Transcription regulation and termination in mycobacteria : DNA gyrase genes as a paradigm

Abstract

Molecular Biology of Mycobacterium tuberculosis: Transcriptional Regulation and DNA Gyrase Function

Abstract and Synopsis Introduction The textbook definition of prokaryotic molecular biology is largely based on experiments with Escherichia coli. Attempts to generalize findings to other bacteria often fail due to exceptions, which highlight the diversity and adaptability of prokaryotes. These exceptions complicate predictions about novel bacteria and hinder therapeutic development against infectious species. This thesis focuses on understanding the molecular biology of Mycobacterium tuberculosis-the leading cause of death worldwide-using DNA gyrase genes from M. tuberculosis and the non-pathogenic M. smegmatis as models.

Chapter 1 Introduces DNA topology, topoisomerases, and transcription. Reviews the discovery of DNA supercoiling, regulation of topoisomerases, and compares transcription in E. coli and mycobacteria. Discusses the impact of topology on transcription, with emphasis on virulence gene expression.

Chapter 2 Analyzes transcription start sites of gyrA and gyrB in M. smegmatis. Findings reveal supercoil-sensitive promoter regulation distinct from E. coli, and a nutrient-dependent regulation at the level of mRNA stability. This study also identifies dicistronic transcription of gyrB and gyrA-reported here for the first time.

Chapter 3 Characterizes promoters in the gyr locus of M. tuberculosis. While the major transcript is dicistronic, additional promoters (specific for gyrA and overlapping/divergent promoters) were identified. These promoters exhibit differential sensitivity to DNA topology.

Chapter 4 Examines autoregulation of DNA gyrase in E. coli. Theoretical analysis of promoter mutants revealed a strong bend center downstream of the -10 region of gyrA. Curvature correlated with supercoil sensitivity, leading to a model where axial distortion of DNA acts as a sensor for topology changes.

Chapter 5 Defines promoter elements in mycobacteria using random mutagenesis of the M. smegmatis gyr promoter. Identified elements crucial for promoter recognition by RNA polymerase, expanding understanding of transcription initiation in mycobacteria.
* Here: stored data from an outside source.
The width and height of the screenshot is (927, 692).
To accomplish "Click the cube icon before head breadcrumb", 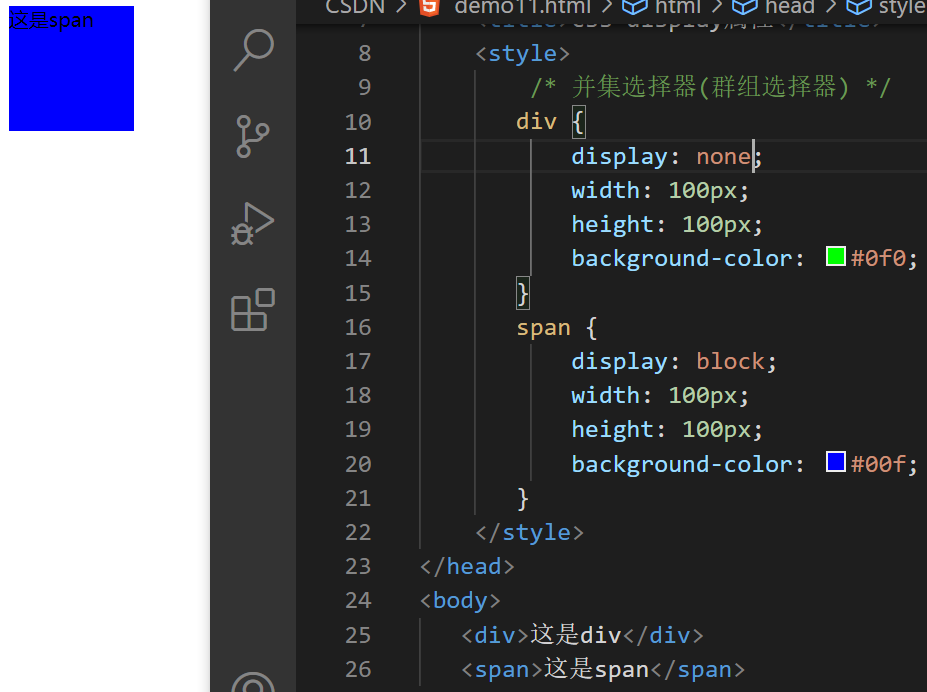I will (745, 8).
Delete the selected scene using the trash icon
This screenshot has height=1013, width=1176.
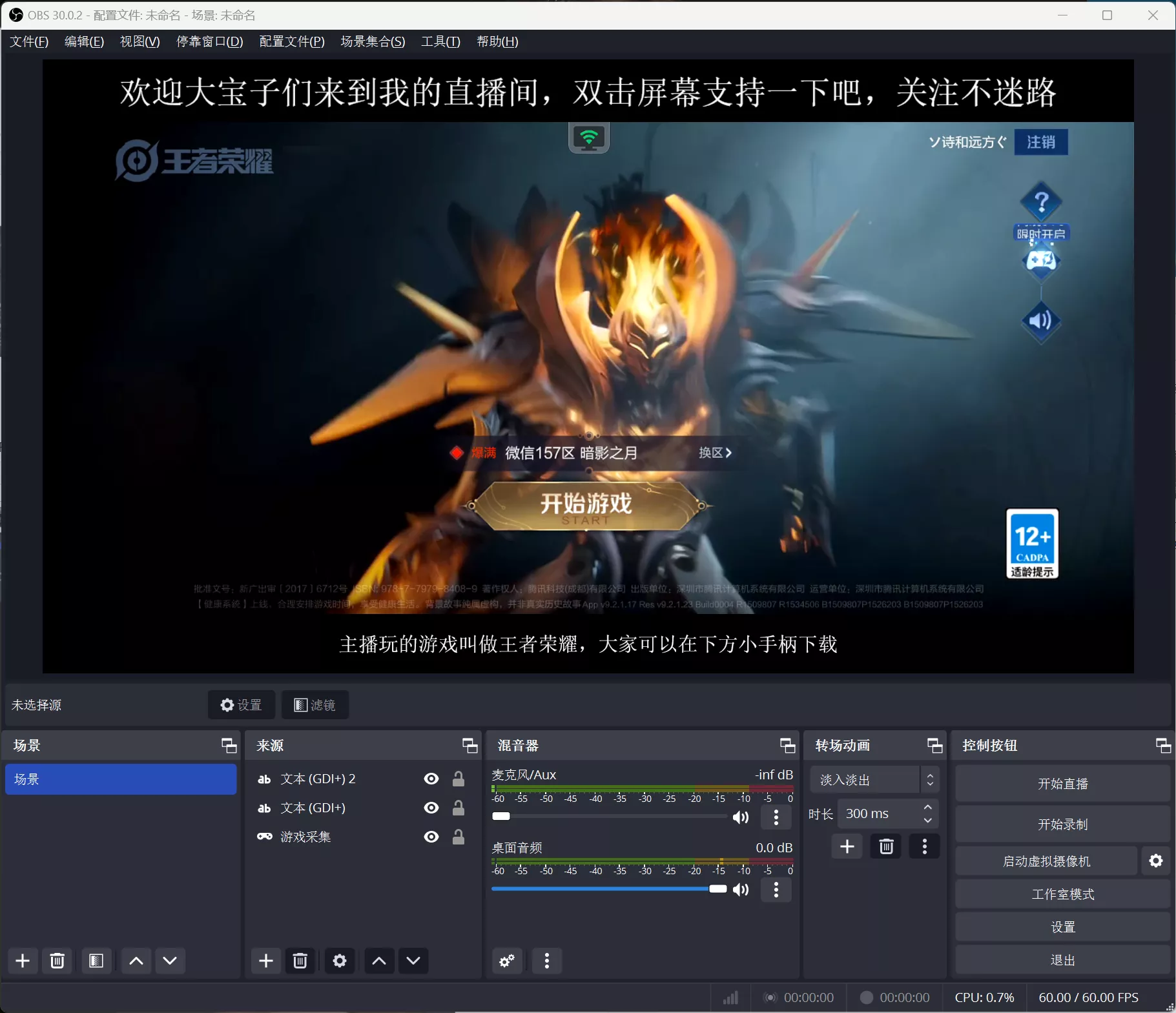[57, 961]
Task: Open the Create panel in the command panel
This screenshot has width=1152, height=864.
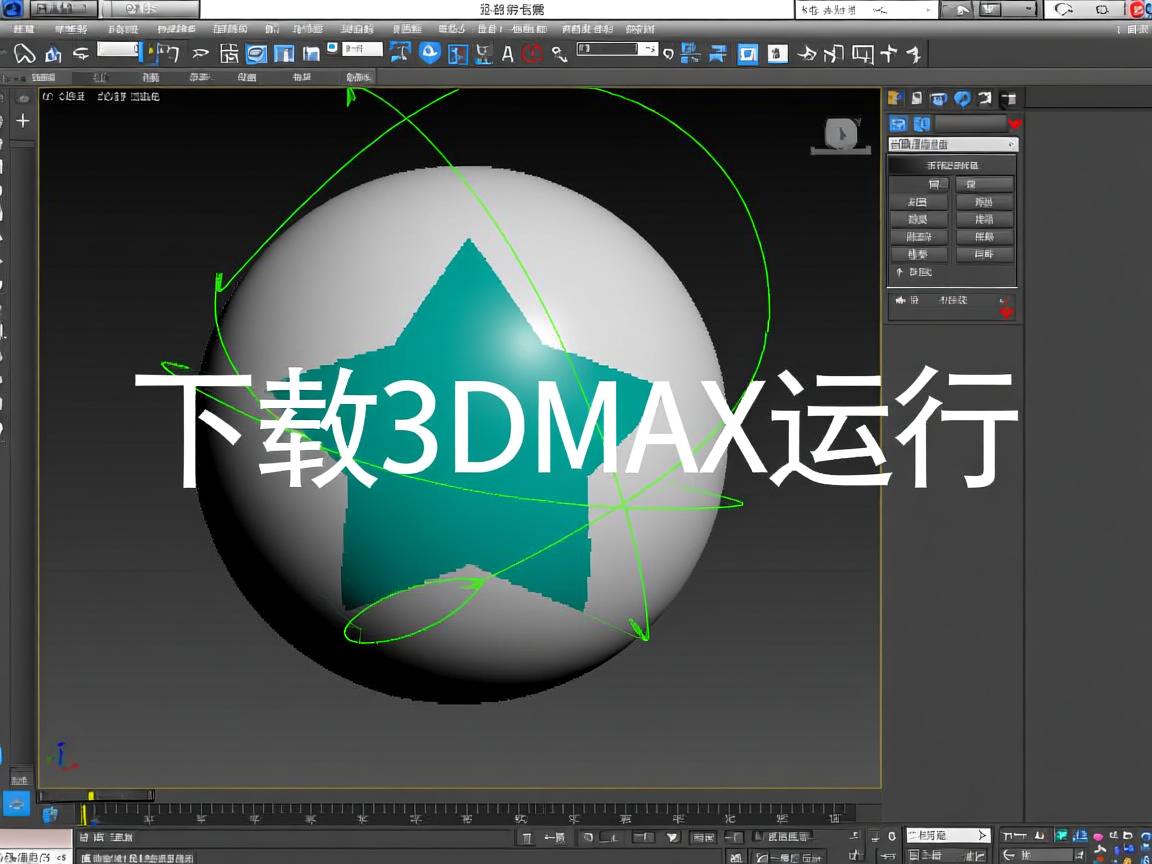Action: (894, 98)
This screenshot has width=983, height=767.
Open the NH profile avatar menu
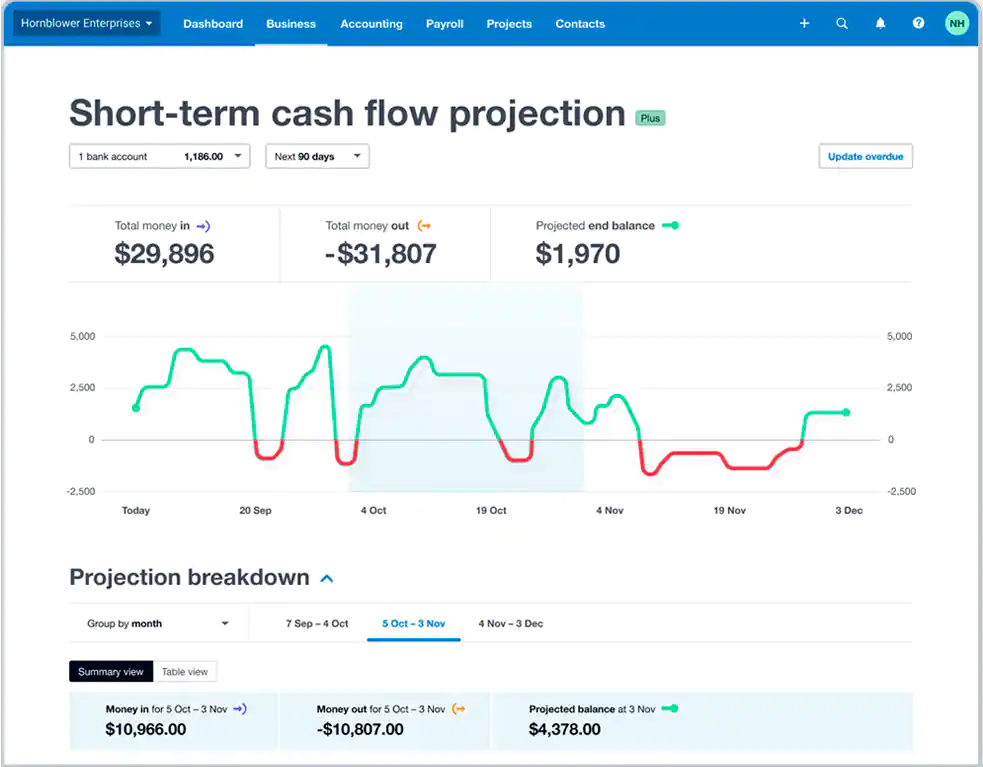[x=956, y=22]
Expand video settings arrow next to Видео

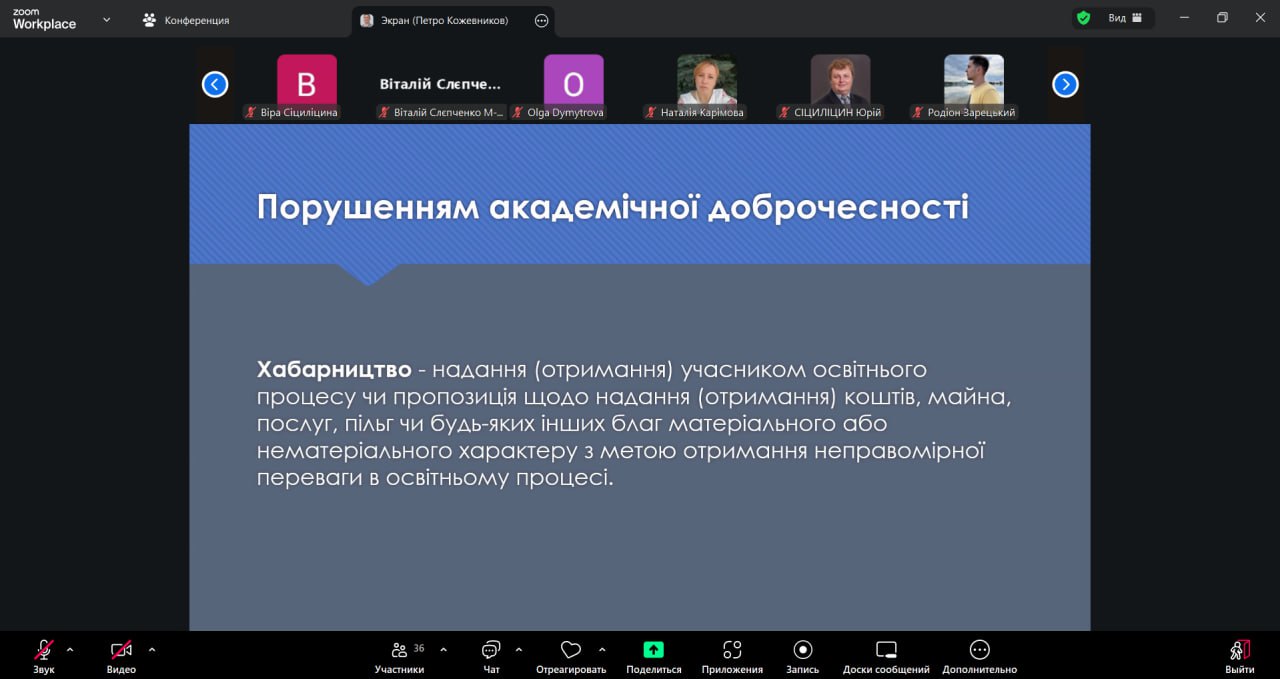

Chapter 6 Investigates transcription termination in M. tuberculosis. Unlike E. coli, G/C-rich mycobacteria lack classical U-trails. A novel algorithm was developed to identify secondary structures in bacterial genomes, revealing new classes of terminators. The refined algorithm successfully identified experimentally tested terminators across eubacteria.

Conclusions

Transcription initiation, regulation, and termination in mycobacteria differ significantly from E. coli.

Autoregulation of DNA gyrase is conserved across bacteria, but mechanisms vary by species.

Intrinsic transcription termination is conserved, but adaptations allow it to function in G/C-rich organisms without U-trails.

These findings contribute to a more accurate model of prokaryotic molecular biology, highlighting species-specific adaptations and evolutionary divergence shaped by functional selection.